Evolution of the concept
In Batman's original comics, Batman stories were often presented in the tone of film noir and gothic horror films of the day, with a particularly grim emphasis; a few stories even present Batman making use of firearms, as well as showing little remorse over an enemy's death. Following this style, the body count in the first dozen or so published Batman stories was quite high.
This interpretation of Batman began to soften with the introduction of Robin in Detective Comics #38 in 1940, and in 1941's Batman #7, Batman was made an honorary member of Gotham City's police department. Batman's tone continued to stay lighter for the next several decades.
In Superman (1st series) #76 (1952), Batman first teamed up with Superman and learned his secret identity; following the success of this story, the separate Batman and Superman features that had been running in World's Finest Comics instead featured both together; this series of stories ran until the book's cancellation in 1986. The stories featured the two as close friends and allies, tackling threats that required both of their talents.
Starting in the mid-1950s, Batman's stories gradually became more science fiction oriented in tone, an attempt at mimicking the success of the top-selling Superman comics of the time. New characters such as Batwoman, Ace the Bat-Hound, and Bat-Mite (the latter two paralleling Krypto the Superdog and Mr. Mxyzptlk of the Superman titles) appeared. Batman also began having various adventures involving either odd transformations or dealing with bizarre space aliens.

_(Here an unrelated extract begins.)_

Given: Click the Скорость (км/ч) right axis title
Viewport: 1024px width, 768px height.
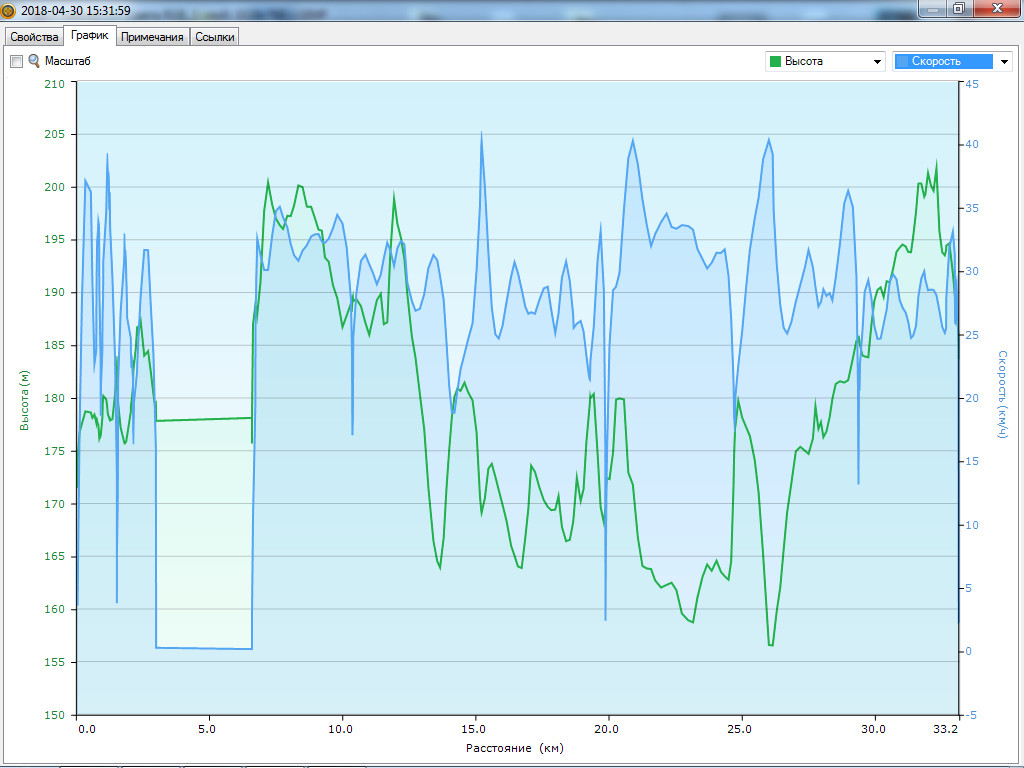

Batman was a highly public figure during the stories of the 1950s as well, regularly appearing at such events as charity functions, and also frequently appearing in broad daylight. In 1960, Batman also became a member of the Justice League of America, which debuted in The Brave and the Bold #28.
Editor Julius Schwartz presided over drastic changes made to a number of DC's comic book characters, including Batman in 1964's Detective Comics #327. Schwartz introduced changes designed to make Batman more contemporary and return him to more detective stories, including a redesign of Batman's equipment, the Batmobile, and his costume (introducing the yellow ellipse behind the costume's bat-insignia), and brought in artist Carmine Infantino to help in this makeover. The space aliens and characters of the 1950s such as Batwoman, Ace, and Bat-Mite were retired. This makeover soon became known as the "New Look" Batman. Julius Schwartz also created Aunt Harriet to live with Bruce and Dick. This influenced the campy Adam West Batman parody TV series in 1966, which ran until 1968.